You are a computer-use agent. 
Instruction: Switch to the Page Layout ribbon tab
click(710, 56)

::::

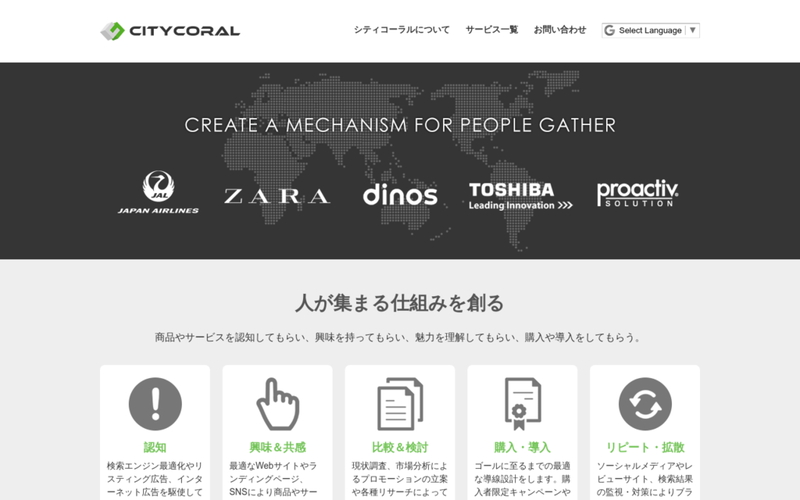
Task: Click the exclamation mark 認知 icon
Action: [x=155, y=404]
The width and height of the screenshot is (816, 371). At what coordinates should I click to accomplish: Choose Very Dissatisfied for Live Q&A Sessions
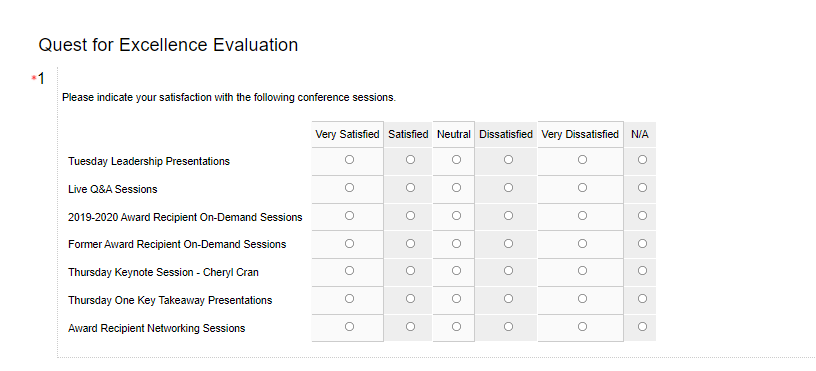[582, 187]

::::

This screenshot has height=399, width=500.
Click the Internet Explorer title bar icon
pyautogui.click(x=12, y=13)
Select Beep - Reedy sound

::::

Going back over the entries above, copy word for word every line from the one that has "This screenshot has height=399, width=500." on through the one that has "Select Beep - Reedy sound".

▶ [SOLUTION TO THE EXERCISE]:
This screenshot has height=399, width=500.
Click the Internet Explorer title bar icon
pyautogui.click(x=12, y=13)
Select Beep - Reedy sound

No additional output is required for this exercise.